Thursday, 29 November 2012

L'etranger, Albert Camus

L’etranger delves into the complexities of human nature through Meursault’s strikingly simplistic view of the world. We are thrown into his cold life, devoid of any real care for anyone or anything, and are given a glimpse into the notions of existentialism, nihilism and absurdism – sound a bit too heavy for your liking? Admittedly, the happiest reader may finish this book questioning the meaning of their own existence, but Camus’ writing of Meursault’s bleak outlook is so hauntingly beautiful, it’s one not to miss.

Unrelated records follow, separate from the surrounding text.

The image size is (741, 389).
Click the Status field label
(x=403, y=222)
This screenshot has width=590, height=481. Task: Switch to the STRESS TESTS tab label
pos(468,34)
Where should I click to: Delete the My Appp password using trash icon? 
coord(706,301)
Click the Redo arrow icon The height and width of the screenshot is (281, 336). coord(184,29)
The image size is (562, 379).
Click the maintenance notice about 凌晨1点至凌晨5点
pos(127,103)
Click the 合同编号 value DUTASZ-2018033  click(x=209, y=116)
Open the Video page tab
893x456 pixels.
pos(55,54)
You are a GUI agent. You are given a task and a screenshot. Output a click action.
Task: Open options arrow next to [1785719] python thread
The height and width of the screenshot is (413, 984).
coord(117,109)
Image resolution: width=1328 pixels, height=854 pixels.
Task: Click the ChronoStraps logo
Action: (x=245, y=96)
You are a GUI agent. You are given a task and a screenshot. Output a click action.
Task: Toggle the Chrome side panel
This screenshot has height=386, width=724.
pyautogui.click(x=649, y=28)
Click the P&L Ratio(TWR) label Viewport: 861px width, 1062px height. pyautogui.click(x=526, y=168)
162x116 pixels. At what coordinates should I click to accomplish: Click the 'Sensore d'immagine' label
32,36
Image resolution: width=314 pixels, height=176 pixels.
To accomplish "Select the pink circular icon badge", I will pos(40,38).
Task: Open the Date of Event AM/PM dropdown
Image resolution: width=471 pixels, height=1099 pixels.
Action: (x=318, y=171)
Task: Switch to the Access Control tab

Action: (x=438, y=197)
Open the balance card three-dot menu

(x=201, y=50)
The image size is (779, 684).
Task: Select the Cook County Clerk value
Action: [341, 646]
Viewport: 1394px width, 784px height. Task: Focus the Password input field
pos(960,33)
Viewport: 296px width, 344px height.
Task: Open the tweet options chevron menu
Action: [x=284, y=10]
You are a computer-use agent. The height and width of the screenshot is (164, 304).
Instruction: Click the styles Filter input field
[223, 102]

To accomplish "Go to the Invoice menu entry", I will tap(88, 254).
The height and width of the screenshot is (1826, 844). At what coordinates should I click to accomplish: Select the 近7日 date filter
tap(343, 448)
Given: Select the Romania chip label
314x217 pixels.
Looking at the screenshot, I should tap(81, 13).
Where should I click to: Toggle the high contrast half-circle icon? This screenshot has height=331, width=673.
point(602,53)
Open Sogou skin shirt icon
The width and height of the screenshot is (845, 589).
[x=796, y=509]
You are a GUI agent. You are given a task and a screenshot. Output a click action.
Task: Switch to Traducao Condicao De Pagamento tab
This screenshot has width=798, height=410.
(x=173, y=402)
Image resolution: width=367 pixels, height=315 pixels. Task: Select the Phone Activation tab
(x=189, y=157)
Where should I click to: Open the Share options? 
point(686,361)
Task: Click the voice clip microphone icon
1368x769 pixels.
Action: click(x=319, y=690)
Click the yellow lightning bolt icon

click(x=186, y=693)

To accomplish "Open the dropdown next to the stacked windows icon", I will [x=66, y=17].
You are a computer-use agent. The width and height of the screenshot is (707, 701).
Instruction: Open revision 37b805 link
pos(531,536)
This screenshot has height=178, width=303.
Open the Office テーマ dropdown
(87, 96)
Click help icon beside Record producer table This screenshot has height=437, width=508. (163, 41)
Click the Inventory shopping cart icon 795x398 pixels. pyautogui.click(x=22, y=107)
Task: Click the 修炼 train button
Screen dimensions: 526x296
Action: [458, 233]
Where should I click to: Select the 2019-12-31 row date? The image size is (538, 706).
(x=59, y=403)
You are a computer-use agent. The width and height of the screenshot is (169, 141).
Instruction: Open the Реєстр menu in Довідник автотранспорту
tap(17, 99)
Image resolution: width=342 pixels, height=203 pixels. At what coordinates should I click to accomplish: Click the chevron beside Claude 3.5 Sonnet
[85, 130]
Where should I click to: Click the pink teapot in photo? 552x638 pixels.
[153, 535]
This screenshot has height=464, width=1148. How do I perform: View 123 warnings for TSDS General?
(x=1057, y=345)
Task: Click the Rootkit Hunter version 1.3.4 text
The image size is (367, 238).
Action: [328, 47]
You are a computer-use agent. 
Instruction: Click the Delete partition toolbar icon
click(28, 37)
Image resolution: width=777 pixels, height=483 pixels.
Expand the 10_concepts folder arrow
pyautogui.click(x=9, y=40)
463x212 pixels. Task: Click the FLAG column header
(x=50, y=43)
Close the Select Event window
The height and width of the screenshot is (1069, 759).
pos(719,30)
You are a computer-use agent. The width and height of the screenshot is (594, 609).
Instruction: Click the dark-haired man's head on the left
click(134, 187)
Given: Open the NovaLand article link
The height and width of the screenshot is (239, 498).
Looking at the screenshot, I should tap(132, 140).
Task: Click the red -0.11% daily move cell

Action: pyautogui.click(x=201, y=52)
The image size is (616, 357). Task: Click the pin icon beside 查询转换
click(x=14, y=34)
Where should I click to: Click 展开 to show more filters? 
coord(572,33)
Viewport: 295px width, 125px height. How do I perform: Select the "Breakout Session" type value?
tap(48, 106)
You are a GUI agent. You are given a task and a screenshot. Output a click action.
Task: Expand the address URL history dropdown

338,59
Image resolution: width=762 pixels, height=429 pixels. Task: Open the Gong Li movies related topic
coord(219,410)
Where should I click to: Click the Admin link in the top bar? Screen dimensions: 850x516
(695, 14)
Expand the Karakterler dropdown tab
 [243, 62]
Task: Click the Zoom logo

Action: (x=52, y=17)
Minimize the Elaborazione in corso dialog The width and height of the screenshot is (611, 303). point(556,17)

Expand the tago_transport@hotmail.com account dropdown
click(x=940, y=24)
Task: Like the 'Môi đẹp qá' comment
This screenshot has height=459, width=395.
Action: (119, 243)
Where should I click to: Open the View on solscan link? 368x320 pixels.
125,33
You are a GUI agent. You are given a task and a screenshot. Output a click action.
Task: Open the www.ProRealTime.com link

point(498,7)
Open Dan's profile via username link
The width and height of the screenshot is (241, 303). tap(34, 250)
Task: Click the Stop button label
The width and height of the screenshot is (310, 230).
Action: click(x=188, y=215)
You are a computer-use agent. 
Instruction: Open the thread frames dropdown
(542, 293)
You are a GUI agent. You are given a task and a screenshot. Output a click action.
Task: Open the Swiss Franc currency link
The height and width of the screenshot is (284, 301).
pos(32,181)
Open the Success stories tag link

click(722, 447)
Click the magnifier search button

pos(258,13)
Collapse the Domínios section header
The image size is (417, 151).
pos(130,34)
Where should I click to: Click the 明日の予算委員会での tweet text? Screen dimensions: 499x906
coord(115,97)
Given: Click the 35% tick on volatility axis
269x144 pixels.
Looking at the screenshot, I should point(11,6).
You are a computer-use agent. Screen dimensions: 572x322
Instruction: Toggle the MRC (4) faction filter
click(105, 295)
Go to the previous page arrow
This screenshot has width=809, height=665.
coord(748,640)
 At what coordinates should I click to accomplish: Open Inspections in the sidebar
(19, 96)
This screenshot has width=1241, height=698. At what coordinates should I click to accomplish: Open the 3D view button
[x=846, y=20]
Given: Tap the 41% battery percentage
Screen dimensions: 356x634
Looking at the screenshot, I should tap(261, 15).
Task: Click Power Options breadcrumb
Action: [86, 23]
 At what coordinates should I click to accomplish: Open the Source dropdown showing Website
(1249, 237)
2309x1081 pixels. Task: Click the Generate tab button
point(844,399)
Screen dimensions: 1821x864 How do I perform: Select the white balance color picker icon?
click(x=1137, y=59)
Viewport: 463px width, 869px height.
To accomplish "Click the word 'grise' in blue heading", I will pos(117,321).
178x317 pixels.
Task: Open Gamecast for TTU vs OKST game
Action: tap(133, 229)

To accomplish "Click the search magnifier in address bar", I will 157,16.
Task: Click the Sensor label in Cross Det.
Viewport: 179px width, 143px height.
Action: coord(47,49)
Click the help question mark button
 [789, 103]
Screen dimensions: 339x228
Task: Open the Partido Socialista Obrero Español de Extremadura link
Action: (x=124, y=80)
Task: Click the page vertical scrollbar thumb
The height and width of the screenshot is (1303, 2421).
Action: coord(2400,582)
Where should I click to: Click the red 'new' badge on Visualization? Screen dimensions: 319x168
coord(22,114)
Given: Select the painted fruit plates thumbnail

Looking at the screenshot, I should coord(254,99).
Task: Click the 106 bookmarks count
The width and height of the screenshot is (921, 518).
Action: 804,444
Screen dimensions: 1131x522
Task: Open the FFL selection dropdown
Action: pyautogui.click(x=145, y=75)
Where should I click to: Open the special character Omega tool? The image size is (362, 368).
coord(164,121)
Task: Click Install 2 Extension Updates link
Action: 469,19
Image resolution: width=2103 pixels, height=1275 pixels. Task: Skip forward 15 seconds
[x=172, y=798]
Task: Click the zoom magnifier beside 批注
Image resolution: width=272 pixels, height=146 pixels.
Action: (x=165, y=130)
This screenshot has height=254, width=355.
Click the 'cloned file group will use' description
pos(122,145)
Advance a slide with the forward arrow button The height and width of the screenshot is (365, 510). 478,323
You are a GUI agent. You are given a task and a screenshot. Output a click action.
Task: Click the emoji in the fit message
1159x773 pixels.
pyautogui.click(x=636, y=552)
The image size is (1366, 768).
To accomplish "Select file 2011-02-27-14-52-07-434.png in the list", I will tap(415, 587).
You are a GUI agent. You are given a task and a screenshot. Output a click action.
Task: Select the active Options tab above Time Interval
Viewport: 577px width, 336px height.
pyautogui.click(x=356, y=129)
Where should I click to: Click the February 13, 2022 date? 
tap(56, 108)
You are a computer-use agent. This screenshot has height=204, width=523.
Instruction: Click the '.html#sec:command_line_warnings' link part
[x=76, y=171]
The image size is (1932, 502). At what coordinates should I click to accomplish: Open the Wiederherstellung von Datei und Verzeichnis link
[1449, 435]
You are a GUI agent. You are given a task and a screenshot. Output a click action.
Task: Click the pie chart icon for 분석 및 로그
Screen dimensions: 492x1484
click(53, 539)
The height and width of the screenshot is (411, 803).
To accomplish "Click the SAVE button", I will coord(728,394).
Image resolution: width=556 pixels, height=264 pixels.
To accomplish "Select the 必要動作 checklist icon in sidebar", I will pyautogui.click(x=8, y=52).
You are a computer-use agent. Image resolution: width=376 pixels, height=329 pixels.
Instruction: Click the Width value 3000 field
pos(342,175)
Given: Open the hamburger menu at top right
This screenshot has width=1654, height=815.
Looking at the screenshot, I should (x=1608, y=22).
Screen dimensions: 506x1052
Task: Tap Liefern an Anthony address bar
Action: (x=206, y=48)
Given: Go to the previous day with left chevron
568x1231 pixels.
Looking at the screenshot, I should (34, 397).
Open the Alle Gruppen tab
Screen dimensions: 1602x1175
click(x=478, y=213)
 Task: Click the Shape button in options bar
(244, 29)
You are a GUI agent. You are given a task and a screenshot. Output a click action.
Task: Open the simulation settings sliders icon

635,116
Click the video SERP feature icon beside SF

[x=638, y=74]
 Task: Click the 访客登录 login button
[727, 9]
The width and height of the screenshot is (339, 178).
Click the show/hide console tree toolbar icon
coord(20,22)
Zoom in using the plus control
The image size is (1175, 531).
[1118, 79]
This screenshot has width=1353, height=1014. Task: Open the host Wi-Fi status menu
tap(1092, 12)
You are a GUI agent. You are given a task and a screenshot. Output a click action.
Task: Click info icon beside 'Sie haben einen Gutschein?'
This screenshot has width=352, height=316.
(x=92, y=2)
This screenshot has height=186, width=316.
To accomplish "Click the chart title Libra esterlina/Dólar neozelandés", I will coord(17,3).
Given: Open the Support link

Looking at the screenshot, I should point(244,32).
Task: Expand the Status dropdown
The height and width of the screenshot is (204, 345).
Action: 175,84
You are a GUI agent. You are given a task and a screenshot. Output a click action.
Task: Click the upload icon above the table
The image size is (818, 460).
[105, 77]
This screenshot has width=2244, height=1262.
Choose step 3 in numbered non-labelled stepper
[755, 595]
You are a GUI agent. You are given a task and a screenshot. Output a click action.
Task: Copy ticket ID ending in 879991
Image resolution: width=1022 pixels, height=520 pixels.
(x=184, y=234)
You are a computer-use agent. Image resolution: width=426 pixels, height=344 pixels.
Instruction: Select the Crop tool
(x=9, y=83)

 Albert Camus has been deemed by many as a proponent of existentialism and L’etranger particularly as an existentialist piece. However as Camus himself rejected this idea, I must raise the question as to whether this novel, famed for its links to existentialism, is in fact linked at all. For those of you who are blissfully unaware of this rather depressing concept, existentialism is based on the idea that human life is irrational and purposeless. This idea is indeed present throughout L’etranger, for example in Meursault’s brash rejection of the crucifix (and therefore Christianity). Christianity depicts a rational order and reason for the universe, and invests human life with higher meaning – pretty much the other side of the spectrum in terms of existentialism. As well as this, Meursault’s focus on the physical world follows the existentialist idea that there is nothing more than physical existence to life, most strikingly his almost comedic attempt at justification for killing a man: “it was because of the sun”. Although these and other elements of L’etranger do support certain existentialist ideas, I feel it is important to note that whilst Camus was writing the novel, he had also begun writing The Myth of Sisyphus, a philosophical essay in which Camus introduces absurdism, which in my eyes, the character of Meursault embodies perfectly. Absurdism focuses not so specifically on life’s lack of higher meaning, but on the conflict between man’s tendency to look for a higher meaning – yet inability to find any. Therefore, instead of reading the character of Meursault as the cold, inhuman character that depresses us all and reminds us our existence is futile (standard existentialism), look at Meursault in a different way. Meursault’s actions highlight the absurd ways of humans, he is criticised for his attitude because we do not understand him, as we continue our absurd chase to find the meaning of life. Many people approach L’etranger looking for answers for these great philosophical questions, but the true beauty of this novel is the realisation that there are none.